We knew that Trump's decision to unilaterally pull out of the Trans Pacific Partnership (TPP) would open up opportunities for other countries while cutting off opportunities for Americans, but what does that actually look like in practice?
Politico Magazine has taken a close look at specific cases, particularly in the agricultural sector, where Trump's decision will mean American farmers will not be able to compete with other nations that are negotiating their own trade deals without the United States.
The kicker is how much of this is being accomplished through a framework that the United States negotiated for before Trump abandoned it.
On July 6, the EU, which already exports as much pork to Japan as the United States does, announced political agreement on a new deal that would give European pork farmers an advantage of up to $2 per pound over U.S. exporters under certain circumstances—a move which, if unchecked, is all but certain to create a widening gap between EU exports and those from the United States.
European wine producers, who sold more than $1 billion to Japan between 2014 and 2016, would also see a 15 percent tariff on exports to Japan disappear while U.S. exporters would continue to face that duty at the border. For other products, the deal essentially mirrors the rates negotiated under the TPP, which the United States has surrendered, giving the EU a clear advantage over U.S. farmers.
Just because the United States has decided to take our ball and go home doesn't mean other countries are going to stop playing.
In fact, other nations are planning to go ahead and ratify the Trans Pacific Partnership without us.

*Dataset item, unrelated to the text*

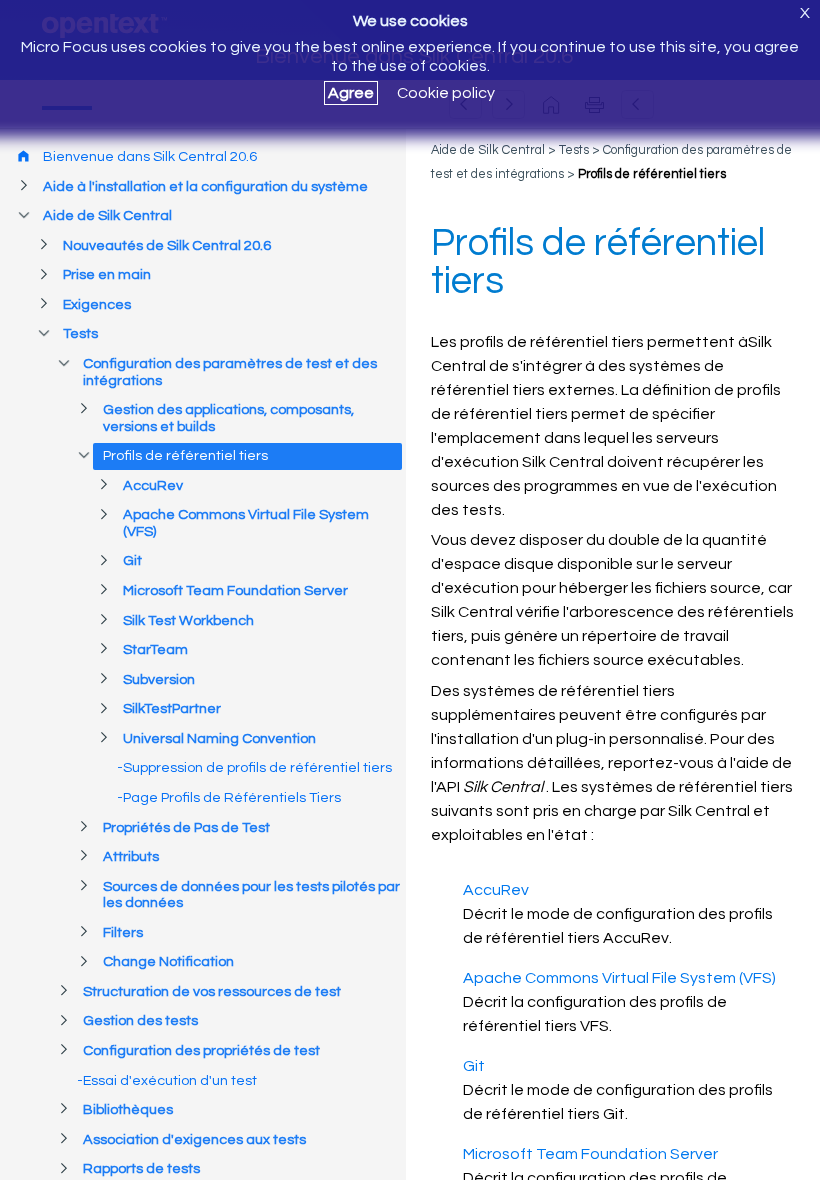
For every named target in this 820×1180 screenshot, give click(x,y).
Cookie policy (446, 93)
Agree (351, 93)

The remaining 11 TPP countries have already met two times, with a third meeting planned, to move ahead with the revival of the deal without the United States. The so-called TPP-11 would be in direct response to Trump’s trade policy. Economic forecasts already show projected gains for countries involved. Canada, according to one estimate, could permanently gain an annual market share of $412 million in beef and $111 million in pork sales to Japan by 2035, because lower tariffs would enable it to eclipse America’s position in the market.
I would be remiss not to point out that this is not a just a creation of Donald Trump.
A faction of liberals in America led by Senator Bernie Sanders, puritanical socialites, and union bosses spent most of the past two years condemning the TPP and trade in general. They revised history to blame the shortcomings of the North American Free Trade Agreement (NAFTA), our failure to adapt to the global market, and even the near-collapse of the auto industry almost exclusively on Hillary Clinton even though she was merely the First Lady in 1993.
You may have noticed that we haven't heard much about trade in recent months, and that's not a coincidence. Hillary Clinton is no longer around to be used as a collective punching bag for issues that she bears little to no responsibility for.